Nice SW pico. I myself am trying to get into the whole "Pico Reef" tank. I'm doing a "Mainly" Zoa and Ric tank. 2.5Gs x 2 and a extra 10G tank.

What I will tell you from my 10G experience is that you want the smallest rocks and wood sizes available. Small plants like HM, HC and some others will make the tank lool bigger than what it is.

DIY on a 10G tank is moore than enough and I would dare say that 2 - greater in WPG is more than enough. If you want to go automatic with the DIY then it's up to you. But DIY with that small size is more that enough.

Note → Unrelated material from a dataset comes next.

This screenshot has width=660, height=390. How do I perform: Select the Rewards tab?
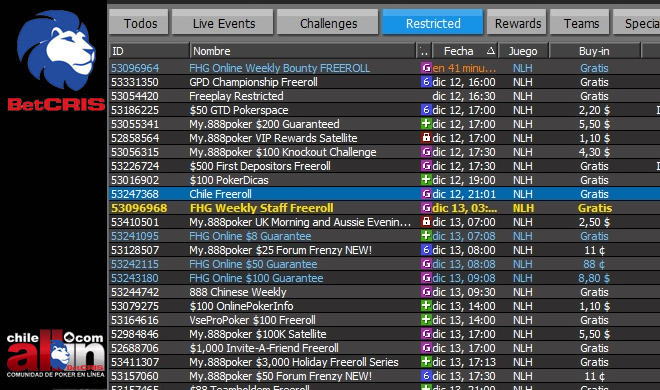(x=517, y=23)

Let me know how your SW setup goes. I'm a total nOOb with the SW sewtup and I'm going to start soon. So Ido need the tips and pointers.


----------



## A Hill (Jul 25, 2005)

welcome to the planted tank! 

just to let you know generally 10g isnt considered 'nano' in the planted tank world. its usually anything under 10 some people say 10 and under... so its a border i guess so it is and it isnt.. .lol. reef is 10g i know planted isnt really

anyways.

10g tanks are my favorite right now nice dementions and such. also pretty cheap to set it up. i dont know how you managed only $50 i ran about $75 on my original 10g setup. but i also only had the tank filter and a hood (no bulb)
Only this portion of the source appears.